A pause. A soft remark that sounded
like “Shit.” Then McNally said, “You know he’s after those women at
the lodge, Siren Song.”
“Yeah. And you were the lead
investigator the last time he was after them,” Lang
replied.
“I worked with your department. There’s
a woman who lives in my county. Rebecca Sutcliff Walker. She was
adopted out as a child, but she’s one of them. She was tops on his
hit list last time but escaped. I’m going to put some protection
around her. Otherwise, he’ll probably try to get to the ones at the
lodge. He’s got a total obsession about them.”
“He wants to kill them all. . . .” Lang
heard the questions in his words, even though he had meant to make
a statement.
“He seems to try to pick off the ones
outside the gates, but that doesn’t guarantee he won’t go after the
ones inside. He’s really a whack job. I mean it, a bona fide
psycho.”
“I got that,” Lang said with
feeling.
“Any others on the outside that you
know of?”
“I don’t think so,” Lang said slowly.
“I could ask Catherine. She’s like the matriarch,” he said, for
lack of a better term.
“You talk to her?” McNally was bowled
over.
“Some. Our sheriff, O’Halloran, has
known her for years, and my fiancée is a doctor at Halo Valley.
She’s talked to Catherine a few times. Has even been inside the
lodge,” Lang admitted.
“Really.” McNally sounded amazed.
“That’s more than Rebecca ever managed.”
“What can you tell me about Justice?
Something that might help find him now.”
“Nothing you probably don’t already
know,” McNally said. “He squatted in the lighthouse. His mother
owned that motel, which I understand has been boarded up ever
since. She went to a nursing home, I believe, after he attacked
her.”
“Seagull Pointe,” Lang clarified. “It
hasn’t been publicized yet, but it looks like Justice got in and
smothered her last night or early this morning.”

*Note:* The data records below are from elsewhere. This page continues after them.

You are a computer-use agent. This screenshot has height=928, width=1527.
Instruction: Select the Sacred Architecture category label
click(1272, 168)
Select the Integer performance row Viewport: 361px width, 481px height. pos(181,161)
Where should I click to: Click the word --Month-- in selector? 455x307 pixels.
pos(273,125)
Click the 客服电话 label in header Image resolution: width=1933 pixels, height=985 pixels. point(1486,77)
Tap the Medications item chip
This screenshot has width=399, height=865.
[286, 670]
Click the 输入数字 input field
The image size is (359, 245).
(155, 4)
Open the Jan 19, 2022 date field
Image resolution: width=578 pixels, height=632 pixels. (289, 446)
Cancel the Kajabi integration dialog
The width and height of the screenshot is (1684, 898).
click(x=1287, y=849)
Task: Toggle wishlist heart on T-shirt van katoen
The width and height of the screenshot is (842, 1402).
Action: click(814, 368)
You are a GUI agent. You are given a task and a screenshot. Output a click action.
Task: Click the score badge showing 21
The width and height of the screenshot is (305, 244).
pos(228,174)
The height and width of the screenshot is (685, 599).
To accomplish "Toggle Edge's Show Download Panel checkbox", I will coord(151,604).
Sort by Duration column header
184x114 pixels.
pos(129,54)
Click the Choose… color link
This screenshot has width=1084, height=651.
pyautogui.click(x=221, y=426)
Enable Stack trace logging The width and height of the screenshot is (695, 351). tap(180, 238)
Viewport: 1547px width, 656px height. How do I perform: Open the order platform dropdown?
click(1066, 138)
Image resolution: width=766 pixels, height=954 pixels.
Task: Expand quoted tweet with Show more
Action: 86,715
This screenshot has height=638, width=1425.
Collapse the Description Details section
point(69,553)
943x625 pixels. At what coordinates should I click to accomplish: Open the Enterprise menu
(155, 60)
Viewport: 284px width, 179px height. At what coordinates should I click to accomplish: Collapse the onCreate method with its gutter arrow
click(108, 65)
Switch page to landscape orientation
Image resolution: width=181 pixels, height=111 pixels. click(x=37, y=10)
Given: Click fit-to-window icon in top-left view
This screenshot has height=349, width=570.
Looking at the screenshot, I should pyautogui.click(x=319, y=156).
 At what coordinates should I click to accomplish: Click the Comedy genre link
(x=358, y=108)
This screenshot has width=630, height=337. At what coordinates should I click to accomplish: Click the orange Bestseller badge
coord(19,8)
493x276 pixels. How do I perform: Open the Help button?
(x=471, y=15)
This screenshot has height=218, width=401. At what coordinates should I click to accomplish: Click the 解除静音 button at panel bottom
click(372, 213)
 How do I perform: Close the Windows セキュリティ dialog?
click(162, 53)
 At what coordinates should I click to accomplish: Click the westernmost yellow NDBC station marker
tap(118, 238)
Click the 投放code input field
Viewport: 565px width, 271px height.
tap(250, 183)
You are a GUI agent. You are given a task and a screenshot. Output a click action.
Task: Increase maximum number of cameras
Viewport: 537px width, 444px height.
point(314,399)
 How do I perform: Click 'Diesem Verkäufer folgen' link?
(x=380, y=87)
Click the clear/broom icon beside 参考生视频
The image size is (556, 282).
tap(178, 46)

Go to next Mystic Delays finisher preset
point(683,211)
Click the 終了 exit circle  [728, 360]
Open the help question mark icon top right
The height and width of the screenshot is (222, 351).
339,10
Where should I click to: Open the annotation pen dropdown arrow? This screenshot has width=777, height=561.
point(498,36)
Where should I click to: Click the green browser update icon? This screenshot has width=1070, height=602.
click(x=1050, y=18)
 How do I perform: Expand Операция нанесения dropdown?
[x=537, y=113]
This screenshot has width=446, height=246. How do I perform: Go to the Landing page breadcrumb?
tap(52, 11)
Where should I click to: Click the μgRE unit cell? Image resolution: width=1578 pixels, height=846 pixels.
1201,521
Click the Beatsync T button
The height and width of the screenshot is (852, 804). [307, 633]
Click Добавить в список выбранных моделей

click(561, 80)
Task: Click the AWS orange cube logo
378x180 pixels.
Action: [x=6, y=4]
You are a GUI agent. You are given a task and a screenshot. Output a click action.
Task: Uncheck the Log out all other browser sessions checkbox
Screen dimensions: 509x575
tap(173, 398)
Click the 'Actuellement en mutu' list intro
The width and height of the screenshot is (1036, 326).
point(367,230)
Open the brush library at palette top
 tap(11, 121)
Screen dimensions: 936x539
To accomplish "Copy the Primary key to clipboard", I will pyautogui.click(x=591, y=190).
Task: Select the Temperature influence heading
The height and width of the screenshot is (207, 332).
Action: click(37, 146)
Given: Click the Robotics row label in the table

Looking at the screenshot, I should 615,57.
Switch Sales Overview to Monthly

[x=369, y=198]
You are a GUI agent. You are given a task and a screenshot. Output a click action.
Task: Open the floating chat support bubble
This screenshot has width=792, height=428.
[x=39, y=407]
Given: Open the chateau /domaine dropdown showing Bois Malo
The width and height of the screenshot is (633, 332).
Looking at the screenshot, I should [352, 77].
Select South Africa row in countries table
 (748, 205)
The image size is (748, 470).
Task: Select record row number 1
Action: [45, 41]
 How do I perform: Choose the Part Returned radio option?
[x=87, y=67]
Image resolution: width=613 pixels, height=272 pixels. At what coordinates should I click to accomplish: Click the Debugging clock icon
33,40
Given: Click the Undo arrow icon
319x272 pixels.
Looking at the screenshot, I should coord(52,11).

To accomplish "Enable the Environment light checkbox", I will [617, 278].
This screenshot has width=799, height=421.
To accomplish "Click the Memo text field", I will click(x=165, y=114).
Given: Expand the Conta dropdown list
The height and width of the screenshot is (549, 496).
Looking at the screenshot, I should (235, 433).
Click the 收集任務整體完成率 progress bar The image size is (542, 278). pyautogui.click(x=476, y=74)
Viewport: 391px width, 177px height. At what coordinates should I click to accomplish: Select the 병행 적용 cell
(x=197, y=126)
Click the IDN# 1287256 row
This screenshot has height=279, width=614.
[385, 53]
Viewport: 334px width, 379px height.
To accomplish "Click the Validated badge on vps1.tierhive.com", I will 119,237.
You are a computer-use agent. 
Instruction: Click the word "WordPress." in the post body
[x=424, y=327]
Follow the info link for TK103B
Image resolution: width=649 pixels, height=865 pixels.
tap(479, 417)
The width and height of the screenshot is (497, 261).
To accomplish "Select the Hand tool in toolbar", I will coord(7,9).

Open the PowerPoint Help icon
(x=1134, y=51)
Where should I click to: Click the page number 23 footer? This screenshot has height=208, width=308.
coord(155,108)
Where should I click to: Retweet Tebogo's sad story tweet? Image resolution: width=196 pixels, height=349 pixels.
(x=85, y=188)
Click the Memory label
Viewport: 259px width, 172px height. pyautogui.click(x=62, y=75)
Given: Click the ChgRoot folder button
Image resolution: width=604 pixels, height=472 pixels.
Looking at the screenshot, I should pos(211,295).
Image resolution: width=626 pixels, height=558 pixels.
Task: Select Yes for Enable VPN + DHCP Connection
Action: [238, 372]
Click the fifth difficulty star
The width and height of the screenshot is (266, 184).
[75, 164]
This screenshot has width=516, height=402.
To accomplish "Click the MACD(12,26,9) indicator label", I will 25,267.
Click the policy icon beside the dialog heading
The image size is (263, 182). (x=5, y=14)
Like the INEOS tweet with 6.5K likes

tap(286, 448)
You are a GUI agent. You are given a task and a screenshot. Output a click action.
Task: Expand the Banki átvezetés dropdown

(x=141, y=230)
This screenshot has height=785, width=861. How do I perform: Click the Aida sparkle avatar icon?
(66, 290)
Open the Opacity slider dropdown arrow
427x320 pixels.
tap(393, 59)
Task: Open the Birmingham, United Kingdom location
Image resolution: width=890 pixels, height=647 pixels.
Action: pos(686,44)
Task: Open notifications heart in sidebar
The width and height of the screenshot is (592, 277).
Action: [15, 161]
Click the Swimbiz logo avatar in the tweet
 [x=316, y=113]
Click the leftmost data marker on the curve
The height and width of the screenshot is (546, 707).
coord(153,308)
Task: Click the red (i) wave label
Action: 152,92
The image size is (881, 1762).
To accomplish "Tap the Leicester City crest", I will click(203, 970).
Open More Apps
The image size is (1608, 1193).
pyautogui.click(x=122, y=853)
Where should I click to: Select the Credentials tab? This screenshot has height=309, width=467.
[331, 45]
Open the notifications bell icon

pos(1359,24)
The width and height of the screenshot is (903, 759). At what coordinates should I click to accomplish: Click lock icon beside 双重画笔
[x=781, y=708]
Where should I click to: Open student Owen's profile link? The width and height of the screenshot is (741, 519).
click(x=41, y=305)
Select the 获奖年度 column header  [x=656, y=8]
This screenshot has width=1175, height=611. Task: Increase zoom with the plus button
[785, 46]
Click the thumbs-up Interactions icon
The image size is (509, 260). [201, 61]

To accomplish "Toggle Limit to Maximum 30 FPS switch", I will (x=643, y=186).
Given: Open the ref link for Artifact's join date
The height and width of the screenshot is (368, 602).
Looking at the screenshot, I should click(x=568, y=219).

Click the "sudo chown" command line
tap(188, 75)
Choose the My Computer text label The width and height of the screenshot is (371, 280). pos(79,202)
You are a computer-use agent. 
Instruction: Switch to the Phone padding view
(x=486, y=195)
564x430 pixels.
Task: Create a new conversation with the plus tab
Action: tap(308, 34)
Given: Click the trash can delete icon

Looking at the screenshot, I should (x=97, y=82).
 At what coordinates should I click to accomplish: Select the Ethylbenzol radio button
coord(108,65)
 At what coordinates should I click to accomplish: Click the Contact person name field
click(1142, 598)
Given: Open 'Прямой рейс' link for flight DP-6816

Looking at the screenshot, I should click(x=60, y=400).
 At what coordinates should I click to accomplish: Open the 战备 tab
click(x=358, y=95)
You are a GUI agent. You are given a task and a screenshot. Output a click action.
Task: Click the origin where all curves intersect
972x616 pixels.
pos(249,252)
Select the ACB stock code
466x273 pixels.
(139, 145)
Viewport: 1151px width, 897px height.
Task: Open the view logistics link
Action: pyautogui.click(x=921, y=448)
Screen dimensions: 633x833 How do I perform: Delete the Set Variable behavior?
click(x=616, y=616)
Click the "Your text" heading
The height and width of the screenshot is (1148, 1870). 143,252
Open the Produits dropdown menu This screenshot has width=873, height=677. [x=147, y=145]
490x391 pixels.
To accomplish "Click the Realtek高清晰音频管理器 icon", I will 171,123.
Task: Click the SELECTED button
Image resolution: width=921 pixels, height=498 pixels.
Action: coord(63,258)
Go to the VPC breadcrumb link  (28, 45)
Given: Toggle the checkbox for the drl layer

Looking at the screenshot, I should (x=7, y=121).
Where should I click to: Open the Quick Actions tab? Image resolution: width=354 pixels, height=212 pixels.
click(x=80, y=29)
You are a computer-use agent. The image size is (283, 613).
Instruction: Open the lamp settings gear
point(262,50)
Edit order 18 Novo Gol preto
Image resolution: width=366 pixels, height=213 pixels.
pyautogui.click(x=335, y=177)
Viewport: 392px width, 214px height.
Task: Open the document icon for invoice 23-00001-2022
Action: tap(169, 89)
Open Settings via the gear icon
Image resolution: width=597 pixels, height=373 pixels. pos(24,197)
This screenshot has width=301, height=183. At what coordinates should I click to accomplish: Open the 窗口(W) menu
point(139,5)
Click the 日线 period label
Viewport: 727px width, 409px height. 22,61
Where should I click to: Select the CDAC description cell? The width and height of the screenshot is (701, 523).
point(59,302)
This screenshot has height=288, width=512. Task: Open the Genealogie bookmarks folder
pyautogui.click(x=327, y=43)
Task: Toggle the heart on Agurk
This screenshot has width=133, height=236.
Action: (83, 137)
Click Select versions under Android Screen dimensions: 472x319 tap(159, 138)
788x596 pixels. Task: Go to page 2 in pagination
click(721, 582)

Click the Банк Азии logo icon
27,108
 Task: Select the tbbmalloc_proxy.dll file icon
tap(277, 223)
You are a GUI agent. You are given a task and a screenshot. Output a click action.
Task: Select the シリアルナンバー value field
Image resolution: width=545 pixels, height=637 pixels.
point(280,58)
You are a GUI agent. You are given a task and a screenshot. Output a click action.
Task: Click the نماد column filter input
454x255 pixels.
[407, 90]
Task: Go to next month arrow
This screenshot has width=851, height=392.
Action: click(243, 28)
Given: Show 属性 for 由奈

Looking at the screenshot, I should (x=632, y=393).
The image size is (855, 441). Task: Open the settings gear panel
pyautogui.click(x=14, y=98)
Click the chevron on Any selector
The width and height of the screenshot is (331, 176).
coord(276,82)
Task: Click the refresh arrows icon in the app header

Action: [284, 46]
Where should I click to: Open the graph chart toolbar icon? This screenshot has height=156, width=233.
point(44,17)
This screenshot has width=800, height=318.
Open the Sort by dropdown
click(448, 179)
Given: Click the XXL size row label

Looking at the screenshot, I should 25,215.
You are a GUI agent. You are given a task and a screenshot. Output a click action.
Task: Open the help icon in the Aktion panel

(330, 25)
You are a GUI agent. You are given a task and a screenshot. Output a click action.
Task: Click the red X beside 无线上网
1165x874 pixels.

“What? For the love of God!” Then with
more urgency, “You gotta keep those women safe, Stone. If you can
reach this Catherine, do it. Hell, we don’t even know if they’re
aware he’s out.”
“Yeah, well, they have interesting ways
of getting information,” Lang said. “But I’ll try to breach the
gates, make sure they’re all okay. We’ve been patrolling outside
their lodge, and they have to know it, so they must know
something’s up. Sam, can you update me a little bit on what
happened last time? I’ve got the gist of it, but since you led the
case . . . ?”
“Call me Mac. Everyone does.” He then
went on to explain how Justice had targeted Rebecca Sutcliff and
nearly managed to kill her. Sutcliff and her then-boyfriend, now
husband, Hudson Walker, had learned that Rebecca was once a member
of the Colony but had been adopted out when she was a baby. But
Justice, who had a thing against all of them, had found her by a
means they didn’t fully understand and had gone after her, intent
upon killing her, and it wasn’t the first time he’d attempted to;
it was just the first time Rebecca was aware that she was his
target.
Mac went on to explain about a murder
over twenty years earlier that had links to the Colony and how this
murder had played into the investigation that had finally led to
Justice’s capture.
He finished with, “You know, I just got
back from a camping trip with my son, Levi, who’s thirteen. He met
a kid at a soccer tournament last fall. Mike Ferguson. Mike and
some buddies and his older brother were at that school that was
razed a few years ago, St. Elizabeth’s. There was a maze attached
to the school and the kids were trying to scare each other and they
uncovered a skeleton which had been buried in the middle of the
maze, in front of a statue of the Madonna. That’s when I got
involved with the case. The discovery of those remains kicked off
the Turnbull investigation.
“Anyway, this Ferguson kid knew I was
Levi’s dad and that I headed up that case not long before I
retired. He’s apparently been following it. Really into it. Wonder
what he thinks about Justice’s escape.”
“Yeah,” Lang said, his mind already
moving on to a possible meeting with Catherine, Keeper of the
Gates. “Kids, huh,” he added, echoing Clausen.
“You just never know what they’re gonna
get up to. . . .” McNally warned.
But Lang was already hanging up. He had
a lot of other things to think about.